DIRECTIONS = The material below has pictures in it. Set down only the lines from the line containing "This screenshot has width=545, height=364." through the line containing "This screenshot has height=957, width=1001.", word for word, and leave the pictures behind.

MATERIAL TO PROCESS =
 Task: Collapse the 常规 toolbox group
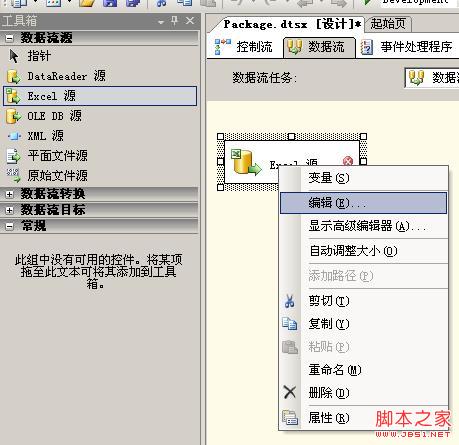coord(9,226)
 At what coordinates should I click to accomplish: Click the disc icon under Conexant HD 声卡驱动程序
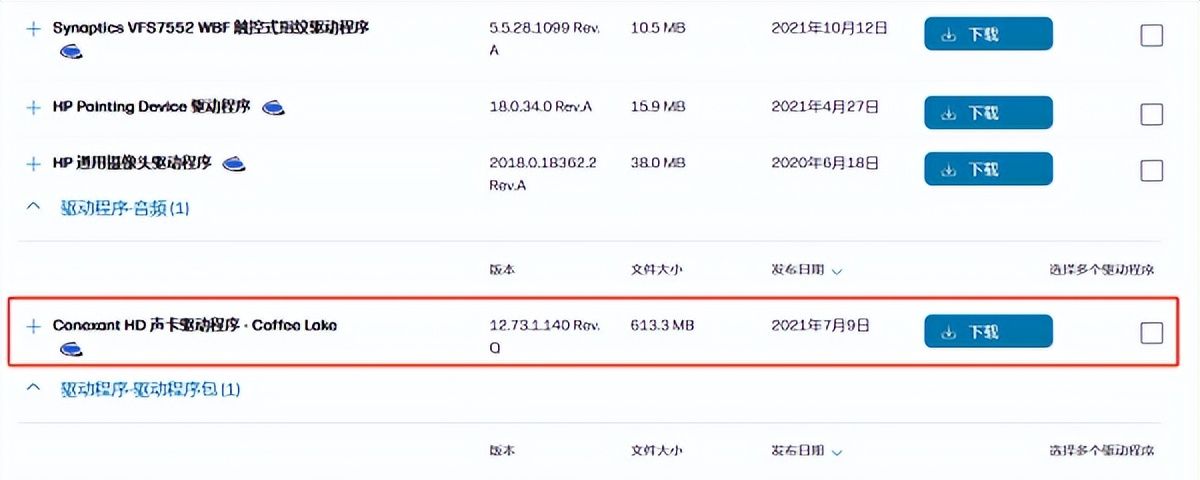(70, 348)
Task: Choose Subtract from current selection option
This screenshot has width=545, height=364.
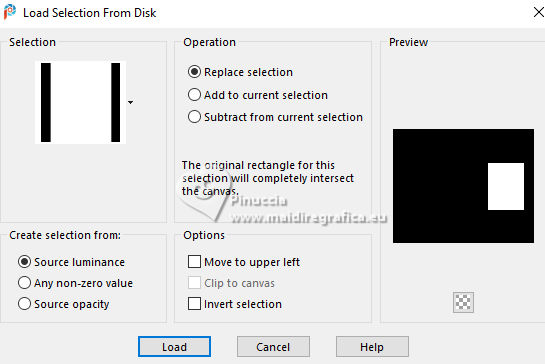Action: pyautogui.click(x=194, y=117)
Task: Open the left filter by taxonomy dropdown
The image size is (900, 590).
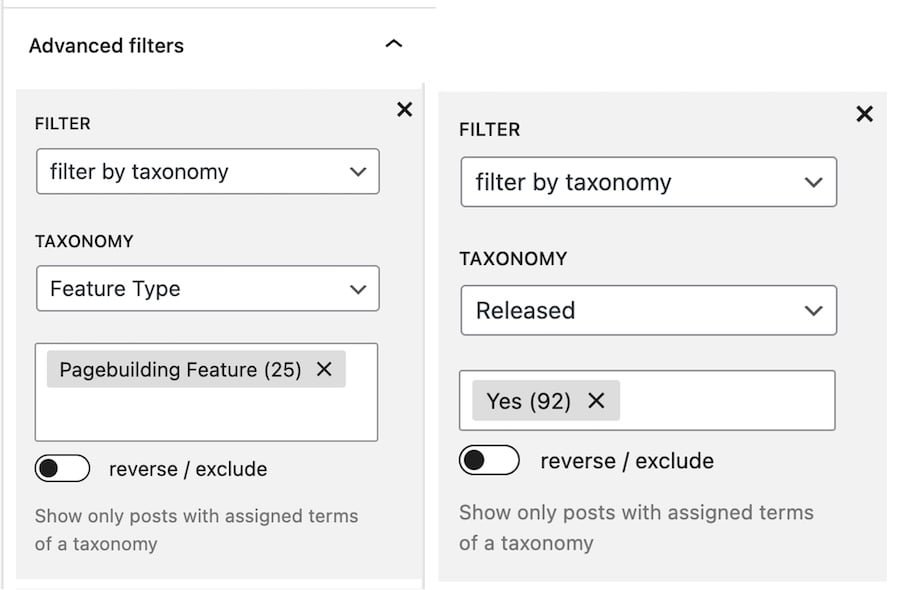Action: tap(207, 171)
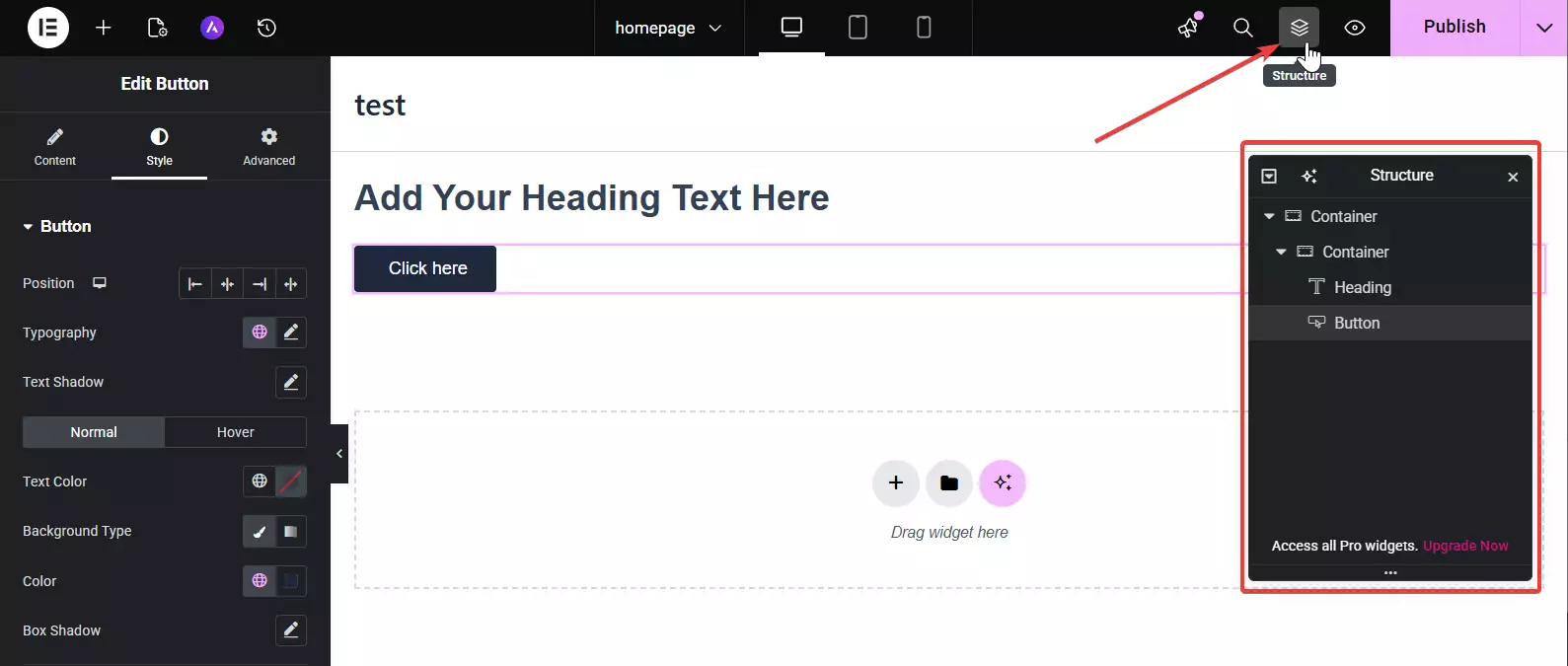
Task: Click the Upgrade Now link
Action: (x=1465, y=546)
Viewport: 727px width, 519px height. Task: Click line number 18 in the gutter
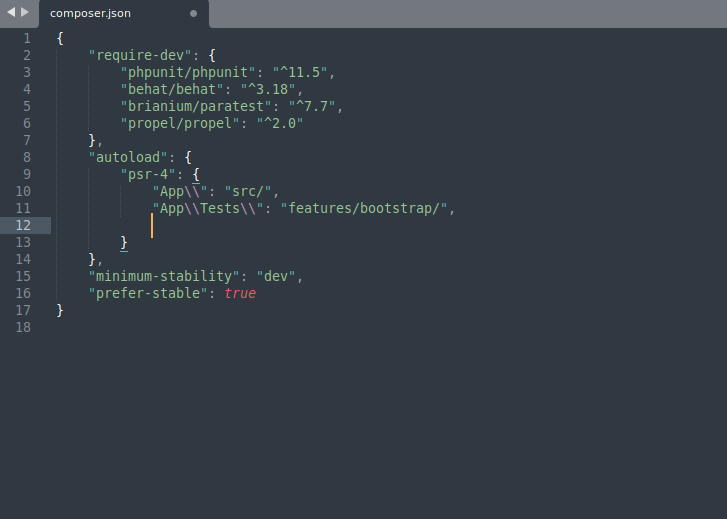(23, 327)
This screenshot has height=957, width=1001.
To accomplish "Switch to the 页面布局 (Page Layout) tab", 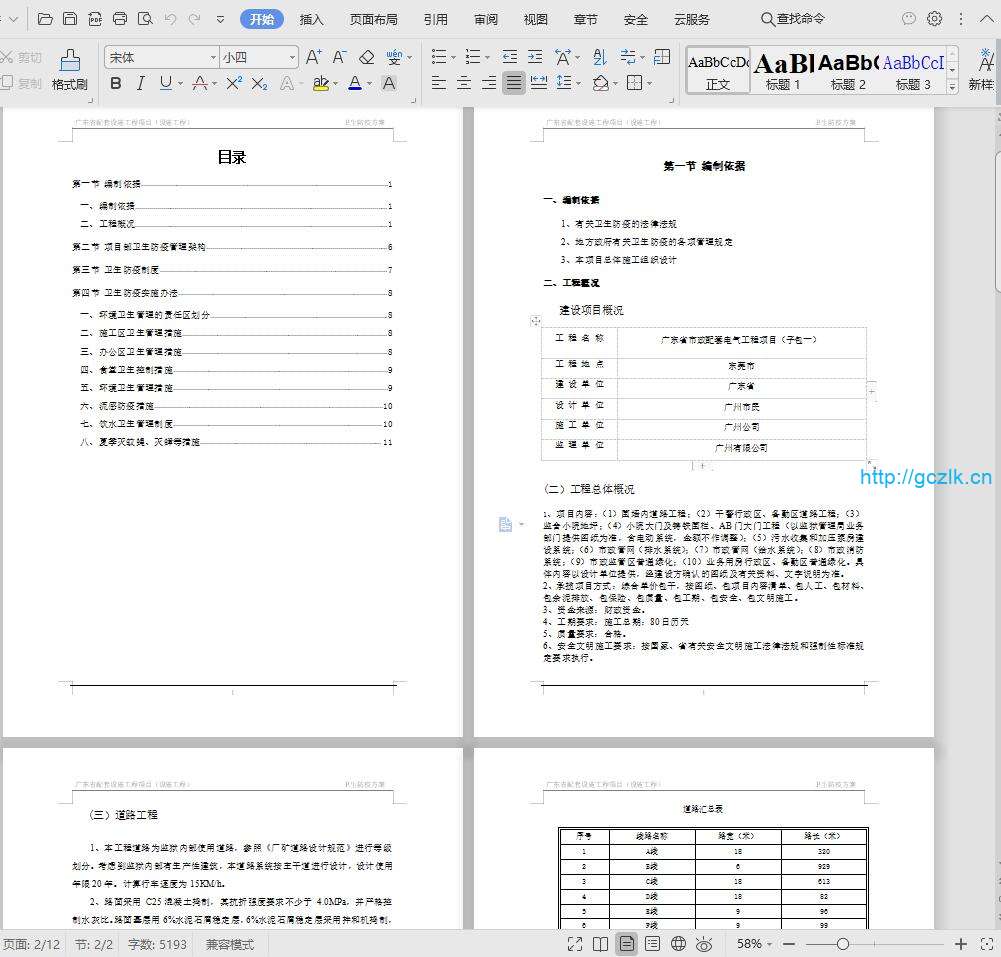I will pyautogui.click(x=373, y=19).
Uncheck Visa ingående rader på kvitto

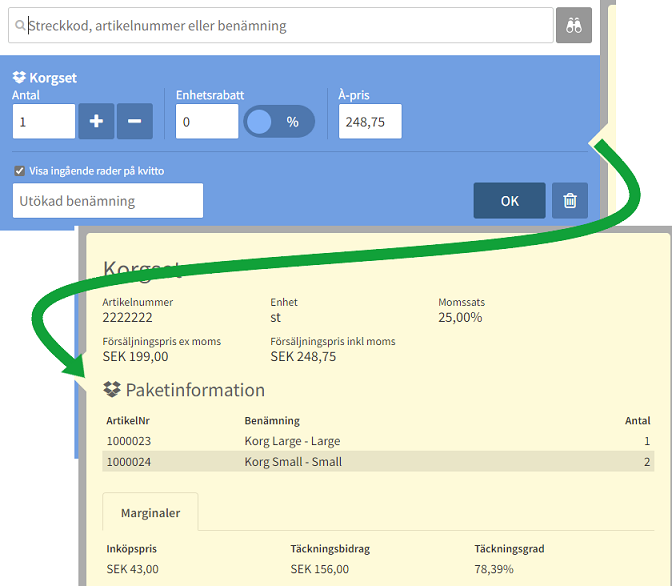[x=19, y=171]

WRITTEN RESPONSE =
This screenshot has width=545, height=364.
Action: pyautogui.click(x=194, y=117)
Task: Open the left filter by taxonomy dropdown
The image size is (900, 590).
Action: tap(207, 171)
Task: Click the Upgrade Now link
Action: (x=1465, y=546)
Viewport: 727px width, 519px height. Task: Click line number 18 in the gutter
(23, 327)
This screenshot has height=957, width=1001.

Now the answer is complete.